Assim, constata-se a falta de contemporaneidade, uma vez que o paciente respondeu a todo o processo em liberdade, sem que nenhum fato novo ou fundamento concreto tenha sido apresentado pelo sentenciante para justificar a prisão preventiva.
Nesse sentido:
AGRAVO REGIMENTAL NO HABEAS CORPUS. TRÁFICO DE DROGAS. SENTENÇA CONDENATÓRIA. NEGATIVA DE RECORRER EM LIBERDADE. FUNDAMENTAÇÃO INIDÔNEA. AUSÊNCIA DE FATOS NOVOS. PRISÃO EXTEMPORÂNEA. INOBSERVÂNCIA DO ART. 387, § 1º, DO CPP. EVIDENCIADO CONSTRANGIMENTO ILEGAL. DECISÃO MANTIDA. AGRAVO REGIMENTAL IMPROVIDO. 1. É pacífico o entendimento de que a urgência intrínseca às medidas cautelares, notadamente à prisão processual, exige a contemporaneidade dos fatos justificadores dos riscos que se pretende evitar com a prisão (HC n. 214.921/PA, relator Ministro Nefi Cordeiro, Sexta Turma, DJe de 25/3/2015). 2. A falta de contemporaneidade dos motivos utilizados para a decretação da prisão preventiva e a não indicação de fatos novos para justificar a custódia a tornam ilegal por não atender ao requisito essencial da cautelaridade, pois apenas houve a presunção de que, com a condenação, o réu continuaria na prática delitiva, o que não se admite para decretação da custódia cautelar. 3. Assim, não assiste razão ao Ministério Público Federal, pois denota-se a inobservância do disposto no art. 387, § 1º, do Código de Processo Penal, estando ausente indicação de fundamentos concretos para a decretação da prisão cautelar. 4. Agravo regimental improvido. (AgRg no HC n. 895.651/SP, de minha relatoria, Sexta Turma, julgado em 18/12/2024, DJEN de 23/12/2024.)
Ante o exposto, com fundamento no art. 210 do Regimento Interno do Superior Tribunal de Justiça, não conheço do habeas corpus.
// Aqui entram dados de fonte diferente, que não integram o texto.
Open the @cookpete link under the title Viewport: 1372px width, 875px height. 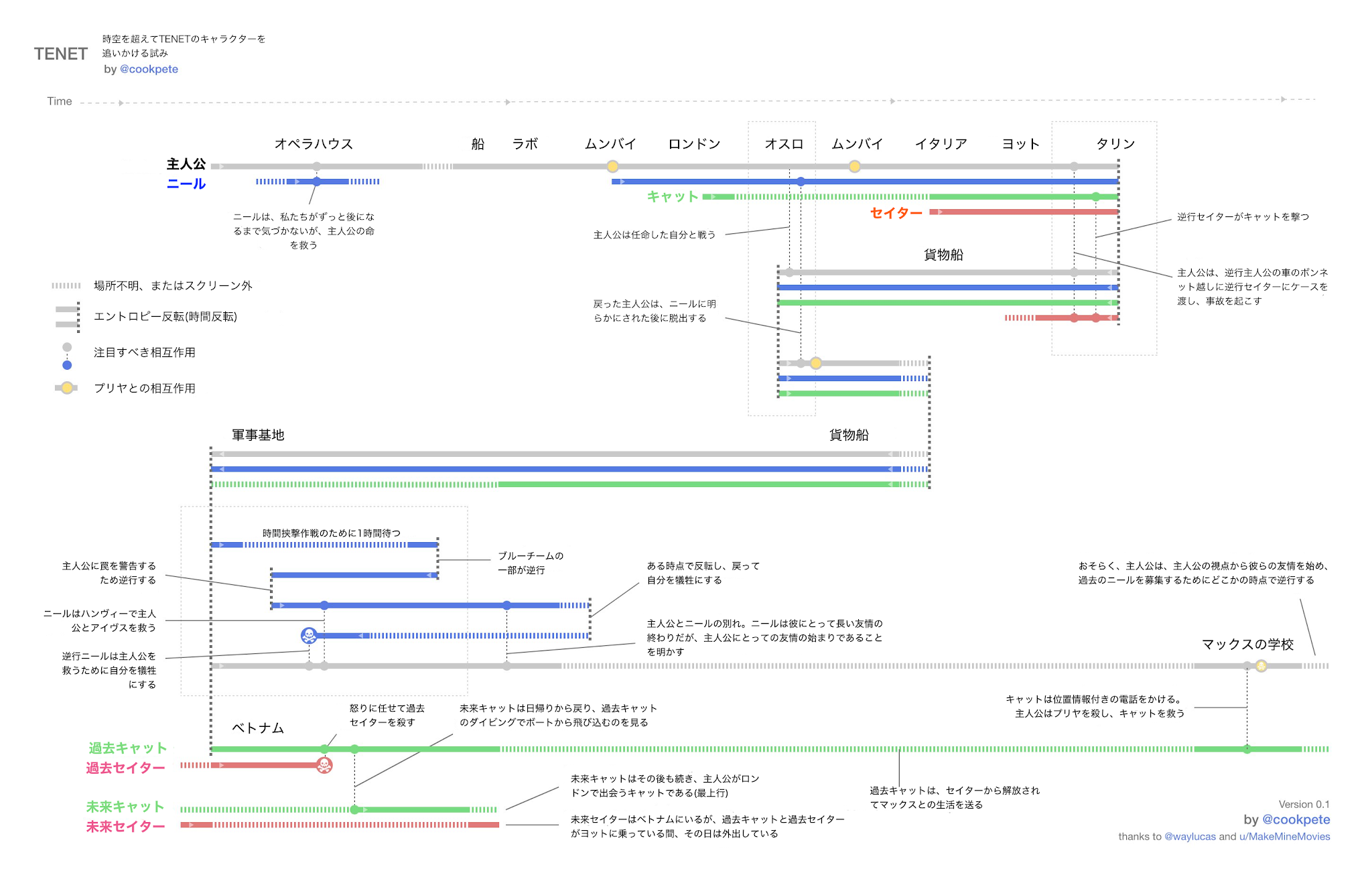[149, 69]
Contudo, de ofício, concedo a ordem para revogar a prisão preventiva decretada em desfavor do paciente, salvo se por outro motivo estiver preso, sendo possível a fixação de outras medidas alternativas ao cárcere, a serem definidas pelo Juízo de primeiro grau, sem prejuízo da decretação de nova prisão, desde que concretamente fundamentada em fatos contemporâneos. Comunique-se, com urgência, às instâncias ordinárias. Cientifique-se o Ministério Público Federal. Publique-se. Intimem-se.